Another approach being studied is the rubber hand illusion paradigm that involves replacing the missing hand with a realistic artificial limb and stroking the real and replica limb simultaneously, while the patient focuses on the rubber hand. After some seconds, most patients experience the rubber hand as his or her own hand.
Yet another potential treatment discussed at the pain meeting was the administration of ketamine pre- and postoperatively. Researchers at the Pain Clinic, University Hospital, Martin, Slovak Republic, carried out a blind, prospective, placebo-controlled study that included 31 patients with diabetes who were to undergo lower limb amputation.
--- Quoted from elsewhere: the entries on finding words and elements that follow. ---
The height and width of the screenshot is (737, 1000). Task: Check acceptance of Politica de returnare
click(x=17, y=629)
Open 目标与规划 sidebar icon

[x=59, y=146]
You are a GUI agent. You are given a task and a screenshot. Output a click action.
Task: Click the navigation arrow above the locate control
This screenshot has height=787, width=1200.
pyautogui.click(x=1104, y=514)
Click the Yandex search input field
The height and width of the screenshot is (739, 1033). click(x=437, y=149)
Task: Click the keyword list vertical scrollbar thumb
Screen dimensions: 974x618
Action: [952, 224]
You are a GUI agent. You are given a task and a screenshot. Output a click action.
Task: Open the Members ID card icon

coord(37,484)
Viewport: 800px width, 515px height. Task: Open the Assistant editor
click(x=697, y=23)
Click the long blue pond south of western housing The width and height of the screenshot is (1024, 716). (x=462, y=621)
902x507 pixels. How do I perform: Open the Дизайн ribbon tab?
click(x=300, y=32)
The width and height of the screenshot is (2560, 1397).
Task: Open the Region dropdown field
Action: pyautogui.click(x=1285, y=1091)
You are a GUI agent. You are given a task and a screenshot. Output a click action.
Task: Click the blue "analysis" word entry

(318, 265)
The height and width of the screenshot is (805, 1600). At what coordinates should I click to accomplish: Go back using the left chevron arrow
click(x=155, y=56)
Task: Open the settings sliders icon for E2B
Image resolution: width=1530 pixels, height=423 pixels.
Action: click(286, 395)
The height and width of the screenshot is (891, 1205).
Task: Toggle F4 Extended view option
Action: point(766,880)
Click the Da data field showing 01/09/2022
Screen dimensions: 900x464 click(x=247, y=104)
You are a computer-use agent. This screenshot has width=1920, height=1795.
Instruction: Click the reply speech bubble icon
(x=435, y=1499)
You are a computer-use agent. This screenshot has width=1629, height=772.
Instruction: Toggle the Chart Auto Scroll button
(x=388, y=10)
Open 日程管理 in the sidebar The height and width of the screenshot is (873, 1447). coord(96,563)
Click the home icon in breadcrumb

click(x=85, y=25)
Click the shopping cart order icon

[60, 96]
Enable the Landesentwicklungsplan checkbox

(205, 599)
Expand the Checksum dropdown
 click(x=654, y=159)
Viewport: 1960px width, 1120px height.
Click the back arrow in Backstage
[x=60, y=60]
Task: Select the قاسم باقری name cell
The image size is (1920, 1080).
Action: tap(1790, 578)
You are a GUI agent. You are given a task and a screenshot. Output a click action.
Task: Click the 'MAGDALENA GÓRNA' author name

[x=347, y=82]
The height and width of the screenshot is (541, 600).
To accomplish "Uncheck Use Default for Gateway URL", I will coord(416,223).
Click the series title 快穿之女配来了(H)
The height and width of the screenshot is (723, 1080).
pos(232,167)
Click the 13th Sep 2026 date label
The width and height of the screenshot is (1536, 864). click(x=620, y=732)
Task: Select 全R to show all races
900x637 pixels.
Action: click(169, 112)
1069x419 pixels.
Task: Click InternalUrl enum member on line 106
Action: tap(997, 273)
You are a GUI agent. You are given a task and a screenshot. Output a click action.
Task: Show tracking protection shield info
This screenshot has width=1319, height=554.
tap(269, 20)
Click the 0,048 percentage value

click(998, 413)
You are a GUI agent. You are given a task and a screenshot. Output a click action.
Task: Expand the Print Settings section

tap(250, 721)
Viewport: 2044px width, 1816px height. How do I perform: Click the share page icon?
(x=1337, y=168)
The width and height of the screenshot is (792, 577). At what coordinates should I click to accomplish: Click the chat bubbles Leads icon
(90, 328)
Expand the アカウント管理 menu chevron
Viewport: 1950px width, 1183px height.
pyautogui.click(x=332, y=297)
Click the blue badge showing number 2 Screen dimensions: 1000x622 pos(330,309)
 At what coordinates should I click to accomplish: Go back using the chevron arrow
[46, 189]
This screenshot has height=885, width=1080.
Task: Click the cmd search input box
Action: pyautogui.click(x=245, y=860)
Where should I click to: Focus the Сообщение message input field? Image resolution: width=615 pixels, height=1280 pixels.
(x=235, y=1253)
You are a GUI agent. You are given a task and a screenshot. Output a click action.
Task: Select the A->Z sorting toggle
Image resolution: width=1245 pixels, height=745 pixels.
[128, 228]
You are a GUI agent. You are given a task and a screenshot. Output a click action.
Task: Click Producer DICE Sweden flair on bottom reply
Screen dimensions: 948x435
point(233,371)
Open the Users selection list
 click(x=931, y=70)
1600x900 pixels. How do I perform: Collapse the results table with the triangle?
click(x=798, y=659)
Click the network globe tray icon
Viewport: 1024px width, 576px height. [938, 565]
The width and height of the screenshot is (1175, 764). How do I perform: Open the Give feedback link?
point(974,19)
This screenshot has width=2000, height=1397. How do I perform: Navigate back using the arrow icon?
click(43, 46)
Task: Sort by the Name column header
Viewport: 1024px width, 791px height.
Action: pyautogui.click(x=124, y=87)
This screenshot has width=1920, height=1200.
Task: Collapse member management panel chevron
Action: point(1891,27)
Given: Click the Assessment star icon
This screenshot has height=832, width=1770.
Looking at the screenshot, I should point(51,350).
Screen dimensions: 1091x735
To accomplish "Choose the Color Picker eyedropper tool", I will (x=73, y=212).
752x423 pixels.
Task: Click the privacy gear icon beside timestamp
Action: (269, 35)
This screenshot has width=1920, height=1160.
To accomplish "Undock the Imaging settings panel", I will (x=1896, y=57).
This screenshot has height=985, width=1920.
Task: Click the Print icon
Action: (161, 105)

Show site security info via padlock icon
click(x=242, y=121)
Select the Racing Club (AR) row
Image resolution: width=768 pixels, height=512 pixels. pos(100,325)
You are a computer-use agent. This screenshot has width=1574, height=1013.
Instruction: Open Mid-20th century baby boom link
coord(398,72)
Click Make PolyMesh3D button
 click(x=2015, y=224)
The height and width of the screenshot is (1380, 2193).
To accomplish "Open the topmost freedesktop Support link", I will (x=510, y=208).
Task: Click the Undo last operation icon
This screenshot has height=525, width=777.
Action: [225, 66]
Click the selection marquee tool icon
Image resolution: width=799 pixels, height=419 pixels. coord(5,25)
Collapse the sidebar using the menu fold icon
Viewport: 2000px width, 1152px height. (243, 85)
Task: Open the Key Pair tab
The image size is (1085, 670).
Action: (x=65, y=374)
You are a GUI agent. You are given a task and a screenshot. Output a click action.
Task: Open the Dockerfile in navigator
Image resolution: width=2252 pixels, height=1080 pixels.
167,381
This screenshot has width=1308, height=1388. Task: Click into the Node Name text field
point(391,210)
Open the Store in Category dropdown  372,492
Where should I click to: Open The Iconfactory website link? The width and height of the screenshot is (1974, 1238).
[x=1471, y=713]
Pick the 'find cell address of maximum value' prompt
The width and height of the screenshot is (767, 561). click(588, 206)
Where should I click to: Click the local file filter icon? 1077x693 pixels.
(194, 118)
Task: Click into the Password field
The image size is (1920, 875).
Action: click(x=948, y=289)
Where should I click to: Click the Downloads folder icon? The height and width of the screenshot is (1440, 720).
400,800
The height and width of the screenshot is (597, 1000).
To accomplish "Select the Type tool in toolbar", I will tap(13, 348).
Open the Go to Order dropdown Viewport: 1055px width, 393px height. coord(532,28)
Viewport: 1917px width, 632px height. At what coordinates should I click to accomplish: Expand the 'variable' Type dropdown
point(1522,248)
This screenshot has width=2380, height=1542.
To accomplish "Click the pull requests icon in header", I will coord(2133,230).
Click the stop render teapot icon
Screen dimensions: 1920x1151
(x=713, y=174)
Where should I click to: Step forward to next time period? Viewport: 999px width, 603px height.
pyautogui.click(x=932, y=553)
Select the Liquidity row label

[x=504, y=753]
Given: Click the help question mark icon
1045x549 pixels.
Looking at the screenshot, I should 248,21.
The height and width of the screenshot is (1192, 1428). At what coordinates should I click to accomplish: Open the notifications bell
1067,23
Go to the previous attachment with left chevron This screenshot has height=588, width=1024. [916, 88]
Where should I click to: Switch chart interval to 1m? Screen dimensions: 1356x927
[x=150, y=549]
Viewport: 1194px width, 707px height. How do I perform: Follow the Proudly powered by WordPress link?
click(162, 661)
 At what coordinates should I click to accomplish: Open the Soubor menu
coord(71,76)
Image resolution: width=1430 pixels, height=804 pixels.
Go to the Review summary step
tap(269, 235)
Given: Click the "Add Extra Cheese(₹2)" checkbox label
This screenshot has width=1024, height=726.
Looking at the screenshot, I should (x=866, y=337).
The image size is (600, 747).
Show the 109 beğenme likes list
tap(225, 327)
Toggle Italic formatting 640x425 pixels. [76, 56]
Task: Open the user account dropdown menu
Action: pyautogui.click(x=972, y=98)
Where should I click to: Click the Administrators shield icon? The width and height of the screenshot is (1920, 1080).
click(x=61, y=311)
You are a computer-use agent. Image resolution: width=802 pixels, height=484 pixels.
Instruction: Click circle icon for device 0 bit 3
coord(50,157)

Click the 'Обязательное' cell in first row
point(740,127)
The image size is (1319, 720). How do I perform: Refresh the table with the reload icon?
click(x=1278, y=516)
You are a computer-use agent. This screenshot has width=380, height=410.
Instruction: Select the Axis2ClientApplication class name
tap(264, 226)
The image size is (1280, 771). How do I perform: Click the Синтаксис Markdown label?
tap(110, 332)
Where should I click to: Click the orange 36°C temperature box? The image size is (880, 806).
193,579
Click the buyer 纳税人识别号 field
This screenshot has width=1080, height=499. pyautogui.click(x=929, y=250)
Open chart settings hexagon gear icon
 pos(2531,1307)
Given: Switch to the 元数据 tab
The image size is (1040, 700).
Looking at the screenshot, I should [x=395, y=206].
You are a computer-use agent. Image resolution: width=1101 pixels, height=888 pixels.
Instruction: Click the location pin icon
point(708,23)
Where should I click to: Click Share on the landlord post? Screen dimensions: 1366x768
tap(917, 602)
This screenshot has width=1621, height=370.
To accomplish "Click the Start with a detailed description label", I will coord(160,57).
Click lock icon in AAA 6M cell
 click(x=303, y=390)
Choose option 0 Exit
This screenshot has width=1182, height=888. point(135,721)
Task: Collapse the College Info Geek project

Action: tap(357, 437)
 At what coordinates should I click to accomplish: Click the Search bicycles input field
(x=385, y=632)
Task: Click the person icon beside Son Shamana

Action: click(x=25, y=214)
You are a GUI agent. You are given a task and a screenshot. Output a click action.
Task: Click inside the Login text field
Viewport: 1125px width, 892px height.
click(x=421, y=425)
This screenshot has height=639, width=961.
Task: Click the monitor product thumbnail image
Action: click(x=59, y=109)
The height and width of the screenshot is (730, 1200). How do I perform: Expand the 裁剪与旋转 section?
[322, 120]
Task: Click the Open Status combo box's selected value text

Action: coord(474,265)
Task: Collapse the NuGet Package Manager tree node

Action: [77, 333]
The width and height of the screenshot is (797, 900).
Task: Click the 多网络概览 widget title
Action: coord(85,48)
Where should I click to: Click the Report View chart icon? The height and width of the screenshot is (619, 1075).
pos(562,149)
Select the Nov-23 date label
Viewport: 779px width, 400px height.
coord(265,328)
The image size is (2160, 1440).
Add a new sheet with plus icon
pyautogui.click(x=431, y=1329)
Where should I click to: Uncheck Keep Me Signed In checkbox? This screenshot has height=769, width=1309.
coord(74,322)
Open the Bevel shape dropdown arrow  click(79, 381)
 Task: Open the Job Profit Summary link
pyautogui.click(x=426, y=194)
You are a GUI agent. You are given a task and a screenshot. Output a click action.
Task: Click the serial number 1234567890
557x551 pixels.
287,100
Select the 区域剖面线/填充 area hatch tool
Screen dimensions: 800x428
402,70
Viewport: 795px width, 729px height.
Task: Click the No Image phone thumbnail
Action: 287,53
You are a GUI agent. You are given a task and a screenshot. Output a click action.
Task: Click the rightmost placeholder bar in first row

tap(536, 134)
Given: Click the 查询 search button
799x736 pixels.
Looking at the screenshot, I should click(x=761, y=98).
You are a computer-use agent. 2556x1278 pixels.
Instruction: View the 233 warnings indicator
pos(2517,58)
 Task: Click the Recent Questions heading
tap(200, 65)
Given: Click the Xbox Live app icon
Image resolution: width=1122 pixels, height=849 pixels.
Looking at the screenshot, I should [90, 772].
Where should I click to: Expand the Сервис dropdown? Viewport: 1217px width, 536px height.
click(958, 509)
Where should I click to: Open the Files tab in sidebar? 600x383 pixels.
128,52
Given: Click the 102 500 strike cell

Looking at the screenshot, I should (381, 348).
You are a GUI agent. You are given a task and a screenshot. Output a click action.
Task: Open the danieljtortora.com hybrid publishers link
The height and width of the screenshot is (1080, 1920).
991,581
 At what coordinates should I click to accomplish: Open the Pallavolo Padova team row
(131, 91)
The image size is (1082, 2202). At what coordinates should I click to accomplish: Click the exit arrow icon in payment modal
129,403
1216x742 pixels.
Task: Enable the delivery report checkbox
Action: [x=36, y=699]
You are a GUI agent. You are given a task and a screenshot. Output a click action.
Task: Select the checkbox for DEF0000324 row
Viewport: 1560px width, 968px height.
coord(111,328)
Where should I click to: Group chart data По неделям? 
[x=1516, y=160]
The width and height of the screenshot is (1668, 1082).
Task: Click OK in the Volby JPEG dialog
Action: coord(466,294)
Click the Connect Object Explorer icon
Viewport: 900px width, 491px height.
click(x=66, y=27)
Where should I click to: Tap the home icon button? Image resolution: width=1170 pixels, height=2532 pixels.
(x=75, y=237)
After receiving anesthesia, 25 patients got a 0.5 mg/kg bolus of intravenous ketamine. After surgery, these participants received a 48-hour postoperative intravenous infusion of either 0.1 mg/kg/hour or 0.05 mg/kg/hour of ketamine; those who did not receive ketamine got magnesium.
Three months postsurgery, the incidence of phantom pain was 66.6% in the group who did not receive ketamine compared with 0% in the group receiving the higher postsurgery ketamine dose (P = .02) and 15.4% in the lower postsurgery ketamine dose group (P = .07).
The authors have disclosed no relevant financial relationships.
Pain in Europe VII: 7th Congress of the European Federation of IASP Chapters (EFIC): Abstracts S268, S270, and S424. Presented September 24, 2011.